(Stored records)
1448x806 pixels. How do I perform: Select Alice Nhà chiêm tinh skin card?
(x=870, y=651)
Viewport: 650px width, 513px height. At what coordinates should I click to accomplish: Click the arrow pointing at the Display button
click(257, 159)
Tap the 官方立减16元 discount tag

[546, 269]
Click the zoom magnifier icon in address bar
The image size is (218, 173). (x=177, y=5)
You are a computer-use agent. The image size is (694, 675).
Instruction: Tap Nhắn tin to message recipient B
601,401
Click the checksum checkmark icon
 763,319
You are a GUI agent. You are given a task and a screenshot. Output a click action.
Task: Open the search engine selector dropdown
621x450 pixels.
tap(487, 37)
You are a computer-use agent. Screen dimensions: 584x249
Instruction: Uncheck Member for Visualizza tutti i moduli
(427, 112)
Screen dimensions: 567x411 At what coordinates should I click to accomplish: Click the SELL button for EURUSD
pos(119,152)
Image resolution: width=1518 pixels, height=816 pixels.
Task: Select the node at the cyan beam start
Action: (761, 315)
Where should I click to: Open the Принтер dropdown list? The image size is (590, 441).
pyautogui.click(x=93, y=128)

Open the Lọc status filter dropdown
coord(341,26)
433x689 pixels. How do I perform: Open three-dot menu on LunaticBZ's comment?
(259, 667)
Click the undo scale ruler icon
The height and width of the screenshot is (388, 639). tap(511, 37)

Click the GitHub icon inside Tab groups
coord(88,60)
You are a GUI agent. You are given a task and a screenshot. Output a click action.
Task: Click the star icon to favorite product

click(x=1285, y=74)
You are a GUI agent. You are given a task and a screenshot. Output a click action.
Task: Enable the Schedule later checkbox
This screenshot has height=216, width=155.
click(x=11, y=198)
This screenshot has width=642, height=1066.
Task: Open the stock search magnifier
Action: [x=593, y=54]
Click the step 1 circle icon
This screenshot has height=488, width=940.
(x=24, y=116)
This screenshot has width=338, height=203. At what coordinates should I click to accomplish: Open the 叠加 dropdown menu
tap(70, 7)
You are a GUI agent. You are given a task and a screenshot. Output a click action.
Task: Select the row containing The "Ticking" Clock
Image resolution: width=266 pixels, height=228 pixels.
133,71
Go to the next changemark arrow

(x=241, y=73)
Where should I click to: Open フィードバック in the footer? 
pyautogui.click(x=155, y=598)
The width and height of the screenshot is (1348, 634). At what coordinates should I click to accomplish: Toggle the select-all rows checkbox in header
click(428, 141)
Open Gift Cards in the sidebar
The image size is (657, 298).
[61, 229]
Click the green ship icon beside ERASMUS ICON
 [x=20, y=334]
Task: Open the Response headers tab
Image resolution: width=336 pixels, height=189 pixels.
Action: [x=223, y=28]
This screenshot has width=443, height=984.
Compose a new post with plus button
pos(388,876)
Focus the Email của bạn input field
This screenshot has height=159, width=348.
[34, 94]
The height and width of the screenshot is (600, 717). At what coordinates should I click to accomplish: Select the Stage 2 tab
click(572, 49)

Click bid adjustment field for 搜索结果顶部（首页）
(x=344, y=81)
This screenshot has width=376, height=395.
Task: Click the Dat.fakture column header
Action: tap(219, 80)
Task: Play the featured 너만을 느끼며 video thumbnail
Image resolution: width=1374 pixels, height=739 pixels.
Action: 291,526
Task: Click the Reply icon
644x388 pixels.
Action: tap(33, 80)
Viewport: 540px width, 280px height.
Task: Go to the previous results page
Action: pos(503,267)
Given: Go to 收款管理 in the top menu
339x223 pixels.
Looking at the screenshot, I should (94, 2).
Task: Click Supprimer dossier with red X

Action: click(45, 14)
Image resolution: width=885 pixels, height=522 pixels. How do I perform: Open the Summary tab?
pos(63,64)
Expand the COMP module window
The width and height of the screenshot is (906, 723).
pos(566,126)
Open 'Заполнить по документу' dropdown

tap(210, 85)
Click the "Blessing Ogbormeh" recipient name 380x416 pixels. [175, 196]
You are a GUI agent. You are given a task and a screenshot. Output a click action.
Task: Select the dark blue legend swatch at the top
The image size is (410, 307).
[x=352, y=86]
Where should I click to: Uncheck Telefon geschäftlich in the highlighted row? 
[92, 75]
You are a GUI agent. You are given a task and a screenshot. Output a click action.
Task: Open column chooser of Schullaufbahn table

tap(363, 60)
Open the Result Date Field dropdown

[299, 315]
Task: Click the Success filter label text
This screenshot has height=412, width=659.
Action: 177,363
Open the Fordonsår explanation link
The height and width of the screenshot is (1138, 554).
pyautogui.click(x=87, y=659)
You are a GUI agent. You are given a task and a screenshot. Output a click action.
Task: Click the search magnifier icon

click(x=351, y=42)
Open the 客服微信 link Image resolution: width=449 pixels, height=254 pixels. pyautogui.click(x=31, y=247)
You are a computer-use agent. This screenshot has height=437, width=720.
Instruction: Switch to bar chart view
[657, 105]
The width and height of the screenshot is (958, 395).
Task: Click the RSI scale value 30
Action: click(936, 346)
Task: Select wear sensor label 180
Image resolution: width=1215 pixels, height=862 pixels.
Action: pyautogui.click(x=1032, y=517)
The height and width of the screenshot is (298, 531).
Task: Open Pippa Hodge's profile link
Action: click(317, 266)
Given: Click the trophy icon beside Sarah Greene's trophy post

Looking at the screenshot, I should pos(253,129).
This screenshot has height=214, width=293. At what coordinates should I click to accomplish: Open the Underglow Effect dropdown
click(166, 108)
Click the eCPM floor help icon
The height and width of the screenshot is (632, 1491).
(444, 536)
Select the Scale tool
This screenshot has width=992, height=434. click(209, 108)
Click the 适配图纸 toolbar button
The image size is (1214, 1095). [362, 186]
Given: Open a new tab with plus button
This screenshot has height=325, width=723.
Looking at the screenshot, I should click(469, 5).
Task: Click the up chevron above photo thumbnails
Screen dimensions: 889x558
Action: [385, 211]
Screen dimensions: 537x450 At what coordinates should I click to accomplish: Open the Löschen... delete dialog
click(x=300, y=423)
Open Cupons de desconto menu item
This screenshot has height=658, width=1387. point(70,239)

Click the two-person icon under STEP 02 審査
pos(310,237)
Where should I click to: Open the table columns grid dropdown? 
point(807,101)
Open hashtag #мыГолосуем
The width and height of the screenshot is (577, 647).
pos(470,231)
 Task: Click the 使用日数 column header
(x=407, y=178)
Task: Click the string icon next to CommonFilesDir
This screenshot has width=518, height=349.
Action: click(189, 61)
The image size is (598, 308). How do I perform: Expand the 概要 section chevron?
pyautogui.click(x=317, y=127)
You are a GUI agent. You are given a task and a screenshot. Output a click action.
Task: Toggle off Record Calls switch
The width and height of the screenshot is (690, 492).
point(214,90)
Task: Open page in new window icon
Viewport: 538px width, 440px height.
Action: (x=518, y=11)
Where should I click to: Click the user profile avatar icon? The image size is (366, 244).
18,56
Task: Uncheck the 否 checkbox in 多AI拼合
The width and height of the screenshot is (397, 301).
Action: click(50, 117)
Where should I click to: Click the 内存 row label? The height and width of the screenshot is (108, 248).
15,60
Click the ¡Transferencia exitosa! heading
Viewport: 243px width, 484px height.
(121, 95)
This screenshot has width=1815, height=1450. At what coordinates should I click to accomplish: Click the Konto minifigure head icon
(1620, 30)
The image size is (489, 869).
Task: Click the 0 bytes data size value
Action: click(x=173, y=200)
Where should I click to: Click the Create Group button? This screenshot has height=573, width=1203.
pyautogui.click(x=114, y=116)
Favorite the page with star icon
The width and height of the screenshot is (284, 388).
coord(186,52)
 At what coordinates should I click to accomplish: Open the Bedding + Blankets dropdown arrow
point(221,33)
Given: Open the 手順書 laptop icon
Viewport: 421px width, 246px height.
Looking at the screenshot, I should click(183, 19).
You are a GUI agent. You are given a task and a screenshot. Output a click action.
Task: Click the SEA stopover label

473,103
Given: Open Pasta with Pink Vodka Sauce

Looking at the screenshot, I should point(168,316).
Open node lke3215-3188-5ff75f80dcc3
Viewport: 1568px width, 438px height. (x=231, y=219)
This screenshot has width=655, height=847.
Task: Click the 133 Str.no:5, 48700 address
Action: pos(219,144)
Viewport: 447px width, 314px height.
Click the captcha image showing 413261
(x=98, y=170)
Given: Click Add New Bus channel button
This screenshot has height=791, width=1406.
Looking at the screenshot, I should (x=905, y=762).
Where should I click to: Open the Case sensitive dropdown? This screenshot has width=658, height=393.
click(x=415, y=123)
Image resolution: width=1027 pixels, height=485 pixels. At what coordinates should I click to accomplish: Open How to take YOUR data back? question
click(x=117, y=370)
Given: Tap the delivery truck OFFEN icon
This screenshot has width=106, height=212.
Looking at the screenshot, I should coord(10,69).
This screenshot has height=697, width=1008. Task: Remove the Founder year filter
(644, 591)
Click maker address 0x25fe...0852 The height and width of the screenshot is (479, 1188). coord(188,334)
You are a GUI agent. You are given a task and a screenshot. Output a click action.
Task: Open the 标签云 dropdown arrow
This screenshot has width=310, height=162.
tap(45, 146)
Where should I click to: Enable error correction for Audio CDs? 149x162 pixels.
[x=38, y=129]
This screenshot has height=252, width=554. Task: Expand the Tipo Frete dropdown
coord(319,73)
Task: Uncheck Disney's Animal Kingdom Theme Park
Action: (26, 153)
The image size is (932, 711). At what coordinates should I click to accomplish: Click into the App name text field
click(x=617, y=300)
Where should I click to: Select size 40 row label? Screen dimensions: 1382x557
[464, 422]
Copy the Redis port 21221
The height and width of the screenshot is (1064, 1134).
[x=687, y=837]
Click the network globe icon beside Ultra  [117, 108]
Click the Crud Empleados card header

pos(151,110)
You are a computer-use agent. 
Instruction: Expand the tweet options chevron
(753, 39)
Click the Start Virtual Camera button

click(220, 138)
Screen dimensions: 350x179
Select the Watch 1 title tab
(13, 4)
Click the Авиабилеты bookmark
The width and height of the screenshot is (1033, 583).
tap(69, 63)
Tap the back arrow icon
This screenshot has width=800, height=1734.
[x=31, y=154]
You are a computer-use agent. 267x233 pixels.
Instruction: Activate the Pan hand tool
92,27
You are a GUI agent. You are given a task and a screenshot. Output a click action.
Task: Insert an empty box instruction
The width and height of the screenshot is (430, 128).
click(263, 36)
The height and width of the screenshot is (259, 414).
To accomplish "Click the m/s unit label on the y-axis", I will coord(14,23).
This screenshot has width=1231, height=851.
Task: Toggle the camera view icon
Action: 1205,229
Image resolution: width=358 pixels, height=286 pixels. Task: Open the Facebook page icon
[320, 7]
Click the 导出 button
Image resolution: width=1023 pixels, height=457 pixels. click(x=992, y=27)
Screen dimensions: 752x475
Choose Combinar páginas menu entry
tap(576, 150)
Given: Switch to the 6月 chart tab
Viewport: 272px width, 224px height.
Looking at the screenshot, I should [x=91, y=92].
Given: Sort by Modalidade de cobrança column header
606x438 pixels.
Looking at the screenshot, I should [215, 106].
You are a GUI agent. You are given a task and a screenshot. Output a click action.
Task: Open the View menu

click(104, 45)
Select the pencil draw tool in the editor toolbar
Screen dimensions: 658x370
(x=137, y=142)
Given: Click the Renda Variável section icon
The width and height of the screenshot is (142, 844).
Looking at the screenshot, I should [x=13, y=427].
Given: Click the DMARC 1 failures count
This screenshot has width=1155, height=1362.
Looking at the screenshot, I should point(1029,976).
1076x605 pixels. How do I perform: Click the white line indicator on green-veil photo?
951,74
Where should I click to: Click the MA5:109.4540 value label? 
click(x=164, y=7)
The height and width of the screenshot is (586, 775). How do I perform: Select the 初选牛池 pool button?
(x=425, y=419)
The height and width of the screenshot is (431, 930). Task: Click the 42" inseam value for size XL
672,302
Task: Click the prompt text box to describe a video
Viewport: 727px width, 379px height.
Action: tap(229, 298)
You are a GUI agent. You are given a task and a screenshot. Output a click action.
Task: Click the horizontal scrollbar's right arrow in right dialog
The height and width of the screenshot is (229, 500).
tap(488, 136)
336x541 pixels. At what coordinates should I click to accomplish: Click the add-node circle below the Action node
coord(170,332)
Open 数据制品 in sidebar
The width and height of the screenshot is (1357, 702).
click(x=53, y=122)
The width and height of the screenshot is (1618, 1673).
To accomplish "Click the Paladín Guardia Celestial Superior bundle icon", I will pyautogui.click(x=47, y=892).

Activity> All lines in the data that contain the word "computer" should be copied.

Answer space>
You are a computer-use agent. The image size is (694, 675).
You are a computer-use agent. Screen dimensions: 584x249
You are a computer-use agent. This screenshot has height=437, width=720.
You are a computer-use agent. 
You are a computer-use agent. 267x233 pixels.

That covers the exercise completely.